(PROVIDED RECORDS Opens)

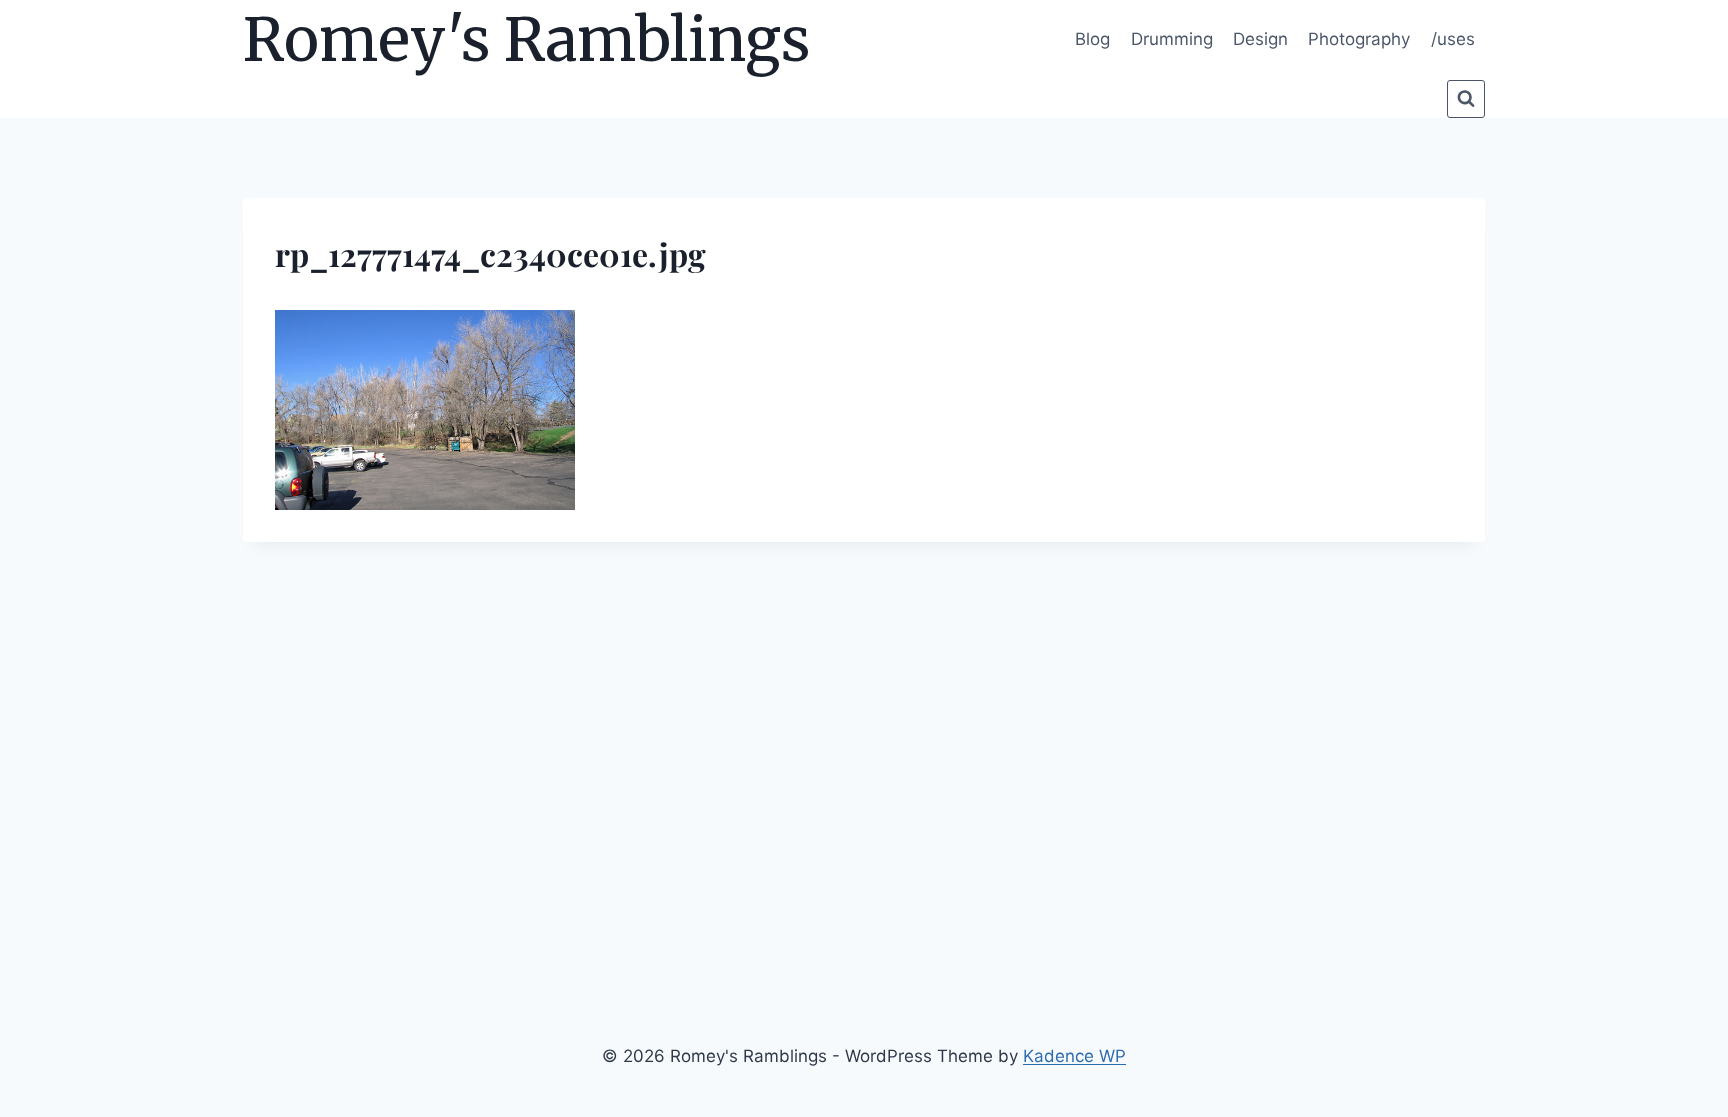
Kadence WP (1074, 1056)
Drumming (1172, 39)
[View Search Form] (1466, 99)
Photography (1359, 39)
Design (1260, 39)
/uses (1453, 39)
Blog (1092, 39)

(PROVIDED RECORDS Closes)

Please give the data again unaltered, leaving out any images.

Kadence WP (1074, 1056)
Drumming (1172, 39)
[View Search Form] (1466, 99)
Photography (1359, 39)
Design (1260, 39)
/uses (1453, 39)
Blog (1092, 39)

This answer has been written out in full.